I don't consider myself sufficiently informed about whole countries. Sure America isn't China but as an ally country.. I worry. First past the post and an electoral college are not a voting system which can provide people significant representation in government. If any elected American has the majority of the people's best interests at heart, that is luck because it's not by design.
So you’d rather the entity that never has and never will have your best interests at heart over the one that to an extent does? An interesting position to take.
The electoral college provides people significant representation in federal government as grouped by state. The. Each state gives people representation in their states government.
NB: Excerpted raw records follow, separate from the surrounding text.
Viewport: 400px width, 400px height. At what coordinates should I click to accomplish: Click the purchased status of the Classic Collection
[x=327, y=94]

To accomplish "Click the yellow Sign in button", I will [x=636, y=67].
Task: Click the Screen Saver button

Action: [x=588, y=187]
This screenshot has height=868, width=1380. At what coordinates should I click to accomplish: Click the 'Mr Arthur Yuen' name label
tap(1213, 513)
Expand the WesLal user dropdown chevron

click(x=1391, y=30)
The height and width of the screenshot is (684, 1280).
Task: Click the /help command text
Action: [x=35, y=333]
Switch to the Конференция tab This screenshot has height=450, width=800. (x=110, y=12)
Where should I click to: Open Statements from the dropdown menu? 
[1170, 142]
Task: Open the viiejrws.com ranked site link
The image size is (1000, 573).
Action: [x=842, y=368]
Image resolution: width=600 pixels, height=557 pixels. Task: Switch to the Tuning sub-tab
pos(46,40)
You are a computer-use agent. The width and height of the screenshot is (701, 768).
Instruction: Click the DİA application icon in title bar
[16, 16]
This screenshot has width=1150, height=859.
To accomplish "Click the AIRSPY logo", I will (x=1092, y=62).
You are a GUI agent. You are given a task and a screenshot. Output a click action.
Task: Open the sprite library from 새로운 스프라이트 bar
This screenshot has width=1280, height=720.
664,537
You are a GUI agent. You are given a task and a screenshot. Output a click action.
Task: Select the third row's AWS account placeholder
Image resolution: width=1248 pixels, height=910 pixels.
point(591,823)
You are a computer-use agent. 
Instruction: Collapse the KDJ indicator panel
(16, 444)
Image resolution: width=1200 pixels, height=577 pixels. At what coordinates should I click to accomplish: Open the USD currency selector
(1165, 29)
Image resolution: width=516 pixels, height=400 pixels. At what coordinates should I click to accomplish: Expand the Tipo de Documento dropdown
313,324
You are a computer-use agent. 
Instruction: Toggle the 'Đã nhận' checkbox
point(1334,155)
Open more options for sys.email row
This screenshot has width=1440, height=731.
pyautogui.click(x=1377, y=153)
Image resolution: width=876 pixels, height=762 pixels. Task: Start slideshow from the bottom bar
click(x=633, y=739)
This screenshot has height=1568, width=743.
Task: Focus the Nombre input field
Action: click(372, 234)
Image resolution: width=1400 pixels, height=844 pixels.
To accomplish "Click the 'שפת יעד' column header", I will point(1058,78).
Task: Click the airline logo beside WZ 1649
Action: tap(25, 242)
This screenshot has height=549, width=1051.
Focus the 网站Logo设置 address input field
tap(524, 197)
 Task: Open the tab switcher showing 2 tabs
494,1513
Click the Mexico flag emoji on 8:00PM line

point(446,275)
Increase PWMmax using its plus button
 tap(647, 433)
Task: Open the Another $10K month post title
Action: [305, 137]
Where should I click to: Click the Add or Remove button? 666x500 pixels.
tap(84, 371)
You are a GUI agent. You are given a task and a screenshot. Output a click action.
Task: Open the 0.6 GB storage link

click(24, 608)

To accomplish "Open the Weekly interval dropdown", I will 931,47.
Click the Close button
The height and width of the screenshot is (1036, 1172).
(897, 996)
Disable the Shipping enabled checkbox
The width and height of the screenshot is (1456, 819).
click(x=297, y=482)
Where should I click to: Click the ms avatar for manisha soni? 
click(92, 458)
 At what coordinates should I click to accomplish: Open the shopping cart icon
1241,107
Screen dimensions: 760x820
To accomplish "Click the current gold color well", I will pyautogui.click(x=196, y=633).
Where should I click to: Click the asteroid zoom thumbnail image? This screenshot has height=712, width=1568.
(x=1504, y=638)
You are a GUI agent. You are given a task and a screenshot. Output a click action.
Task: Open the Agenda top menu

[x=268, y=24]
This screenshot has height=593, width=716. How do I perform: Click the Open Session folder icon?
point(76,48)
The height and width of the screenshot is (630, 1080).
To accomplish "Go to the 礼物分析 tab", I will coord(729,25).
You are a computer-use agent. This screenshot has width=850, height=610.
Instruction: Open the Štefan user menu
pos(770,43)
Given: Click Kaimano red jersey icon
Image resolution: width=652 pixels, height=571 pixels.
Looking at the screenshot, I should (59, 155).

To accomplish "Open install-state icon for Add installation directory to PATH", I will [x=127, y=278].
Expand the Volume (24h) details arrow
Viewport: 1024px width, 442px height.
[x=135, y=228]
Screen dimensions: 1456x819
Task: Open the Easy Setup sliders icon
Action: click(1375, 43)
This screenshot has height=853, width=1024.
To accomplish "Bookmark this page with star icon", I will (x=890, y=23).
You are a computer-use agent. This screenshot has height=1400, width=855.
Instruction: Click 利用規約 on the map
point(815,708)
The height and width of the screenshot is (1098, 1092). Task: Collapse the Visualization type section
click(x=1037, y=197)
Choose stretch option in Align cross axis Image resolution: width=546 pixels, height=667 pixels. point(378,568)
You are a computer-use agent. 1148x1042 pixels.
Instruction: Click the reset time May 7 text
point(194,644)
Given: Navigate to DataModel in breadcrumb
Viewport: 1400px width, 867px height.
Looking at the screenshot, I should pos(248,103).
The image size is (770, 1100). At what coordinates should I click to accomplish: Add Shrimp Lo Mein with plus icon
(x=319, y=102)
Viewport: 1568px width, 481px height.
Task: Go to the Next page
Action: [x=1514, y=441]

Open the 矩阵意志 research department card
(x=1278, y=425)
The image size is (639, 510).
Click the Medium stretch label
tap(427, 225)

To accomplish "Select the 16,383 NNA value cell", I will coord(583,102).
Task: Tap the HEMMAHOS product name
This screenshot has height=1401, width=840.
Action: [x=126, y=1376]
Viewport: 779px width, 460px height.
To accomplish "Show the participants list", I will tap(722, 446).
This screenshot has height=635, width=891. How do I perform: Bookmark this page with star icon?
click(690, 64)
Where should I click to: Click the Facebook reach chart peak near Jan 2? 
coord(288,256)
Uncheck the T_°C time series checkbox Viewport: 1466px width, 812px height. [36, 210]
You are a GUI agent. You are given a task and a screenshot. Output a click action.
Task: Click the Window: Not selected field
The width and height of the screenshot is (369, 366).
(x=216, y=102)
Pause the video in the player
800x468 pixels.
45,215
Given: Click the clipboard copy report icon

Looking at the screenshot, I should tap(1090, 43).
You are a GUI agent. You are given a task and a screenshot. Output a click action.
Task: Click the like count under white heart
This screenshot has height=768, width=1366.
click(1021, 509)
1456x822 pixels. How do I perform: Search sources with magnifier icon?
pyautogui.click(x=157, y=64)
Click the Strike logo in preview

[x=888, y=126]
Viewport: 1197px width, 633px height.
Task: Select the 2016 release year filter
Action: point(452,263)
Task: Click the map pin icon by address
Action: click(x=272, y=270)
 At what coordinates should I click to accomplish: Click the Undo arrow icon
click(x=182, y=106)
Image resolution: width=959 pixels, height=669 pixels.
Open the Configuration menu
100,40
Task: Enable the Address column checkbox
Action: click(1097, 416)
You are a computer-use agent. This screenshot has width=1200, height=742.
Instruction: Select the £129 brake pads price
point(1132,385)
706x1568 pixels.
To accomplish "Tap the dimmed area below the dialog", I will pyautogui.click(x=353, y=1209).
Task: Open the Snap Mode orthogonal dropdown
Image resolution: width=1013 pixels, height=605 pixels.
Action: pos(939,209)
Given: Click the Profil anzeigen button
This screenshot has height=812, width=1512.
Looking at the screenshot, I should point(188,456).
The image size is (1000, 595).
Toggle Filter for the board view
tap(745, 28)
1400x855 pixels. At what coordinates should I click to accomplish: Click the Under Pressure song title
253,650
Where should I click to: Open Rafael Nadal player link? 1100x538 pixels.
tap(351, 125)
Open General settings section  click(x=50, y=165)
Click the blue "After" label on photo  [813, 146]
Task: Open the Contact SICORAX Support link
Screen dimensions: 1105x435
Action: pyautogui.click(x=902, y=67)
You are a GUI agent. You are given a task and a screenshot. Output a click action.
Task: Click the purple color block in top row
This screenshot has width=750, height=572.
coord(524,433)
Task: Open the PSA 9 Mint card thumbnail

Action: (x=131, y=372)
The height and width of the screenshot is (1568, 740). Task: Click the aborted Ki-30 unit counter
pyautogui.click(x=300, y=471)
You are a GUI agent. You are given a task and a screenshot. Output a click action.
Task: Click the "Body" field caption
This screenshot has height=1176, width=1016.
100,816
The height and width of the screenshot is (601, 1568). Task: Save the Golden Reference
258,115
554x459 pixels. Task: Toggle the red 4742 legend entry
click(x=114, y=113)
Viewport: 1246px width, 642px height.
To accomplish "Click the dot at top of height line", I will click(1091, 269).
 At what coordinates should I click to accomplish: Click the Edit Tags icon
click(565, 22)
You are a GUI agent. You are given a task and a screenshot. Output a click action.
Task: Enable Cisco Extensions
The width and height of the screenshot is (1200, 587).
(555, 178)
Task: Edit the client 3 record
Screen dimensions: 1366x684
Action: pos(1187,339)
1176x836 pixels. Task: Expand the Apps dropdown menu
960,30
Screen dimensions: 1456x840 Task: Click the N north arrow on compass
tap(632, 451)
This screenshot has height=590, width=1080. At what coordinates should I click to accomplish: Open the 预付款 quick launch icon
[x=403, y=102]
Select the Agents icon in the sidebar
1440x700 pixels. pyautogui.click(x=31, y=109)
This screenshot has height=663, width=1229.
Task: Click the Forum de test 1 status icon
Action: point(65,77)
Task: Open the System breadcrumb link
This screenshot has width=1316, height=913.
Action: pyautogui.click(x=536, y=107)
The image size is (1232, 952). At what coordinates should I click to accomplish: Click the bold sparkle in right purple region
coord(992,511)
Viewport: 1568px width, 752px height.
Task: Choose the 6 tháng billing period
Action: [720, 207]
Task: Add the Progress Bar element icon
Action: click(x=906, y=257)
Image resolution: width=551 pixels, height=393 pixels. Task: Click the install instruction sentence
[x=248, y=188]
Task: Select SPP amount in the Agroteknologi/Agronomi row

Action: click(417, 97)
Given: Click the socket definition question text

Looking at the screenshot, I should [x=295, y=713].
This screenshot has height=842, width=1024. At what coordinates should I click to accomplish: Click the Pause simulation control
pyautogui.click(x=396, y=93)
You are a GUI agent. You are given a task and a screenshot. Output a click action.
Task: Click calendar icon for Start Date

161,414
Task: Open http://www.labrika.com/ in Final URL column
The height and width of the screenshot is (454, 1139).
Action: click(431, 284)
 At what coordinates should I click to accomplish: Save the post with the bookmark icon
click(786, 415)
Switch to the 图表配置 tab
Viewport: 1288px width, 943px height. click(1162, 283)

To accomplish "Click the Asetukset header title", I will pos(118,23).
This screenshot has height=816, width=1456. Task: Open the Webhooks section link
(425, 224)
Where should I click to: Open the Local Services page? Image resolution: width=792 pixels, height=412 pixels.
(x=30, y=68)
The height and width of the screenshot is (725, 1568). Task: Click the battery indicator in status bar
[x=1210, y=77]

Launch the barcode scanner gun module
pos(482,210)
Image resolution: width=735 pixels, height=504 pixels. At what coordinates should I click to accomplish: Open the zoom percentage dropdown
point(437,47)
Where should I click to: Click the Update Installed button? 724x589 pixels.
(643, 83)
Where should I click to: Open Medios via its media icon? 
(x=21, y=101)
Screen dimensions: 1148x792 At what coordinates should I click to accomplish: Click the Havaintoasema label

It would only make sense to get rid of the electoral college after dissolving the 50 states and unifying under 1 federal government, which isn’t something that I think literally any American wants.
Everyone representing themselves is an extreme example but hopefully clearly shows how more representatives are better at representing a group than fewer. Compare a voting result of 50% A, 25% B, 25% C with a system that gives you 1 representative (from A) with a system that gives you 5 representatives (3 from A, 1 from B, 1 from C).
Electoral college permit states to choose electors who can cast their vote in a way that doesn't reflect how people in their state voted for. If a critical amount of states agree they can choose to make the overall result better represent nationwide what all Americans voted for (an election of an election results in a bigger misrepresentation error).
Why would ditching the electoral college require dismantling state governments? That makes no sense.
It wouldn’t require it. But it makes less than no sense to ditch it while we are still a 50 state union. The entire point of the United States is that you can choose a state to live in with an independent regional government that governs the place where you and your family live and work. A place where you have more control as a voter in how it’s run. Then you have a federal government which can when institute needed laws that apply to every state, which is a lot of power over the state you live in. Thus you want each independent state to have a vote in who’s running the country.
To get rid of the electoral college would mean handing over control of the entire federal government, a government that has the power to overrule laws in your state, to effectively four or five states.
But that’s already the case? Swing states get to decide national policy far more than other states. Giving proportional representation would at least ensure that the states with a bigger voice have more citizens. Citizens in small states would still have an equal voice, unlike the current system.
I think universal equality in political power is far more compatible with federalism than the current system.
It is not already the case. Without an electoral college, a single voter in North Dakota has effectively no voice at all. In fact, the states entire population would mean little more than a rounding error. With no electoral college the cumulative voting power of the entire state is 0.23%. With the electoral college they’re bumped up to over 1%
…no? A swing state is just a state that that has enough voters from each major party that they could go either way. They don’t have any more power than any other state.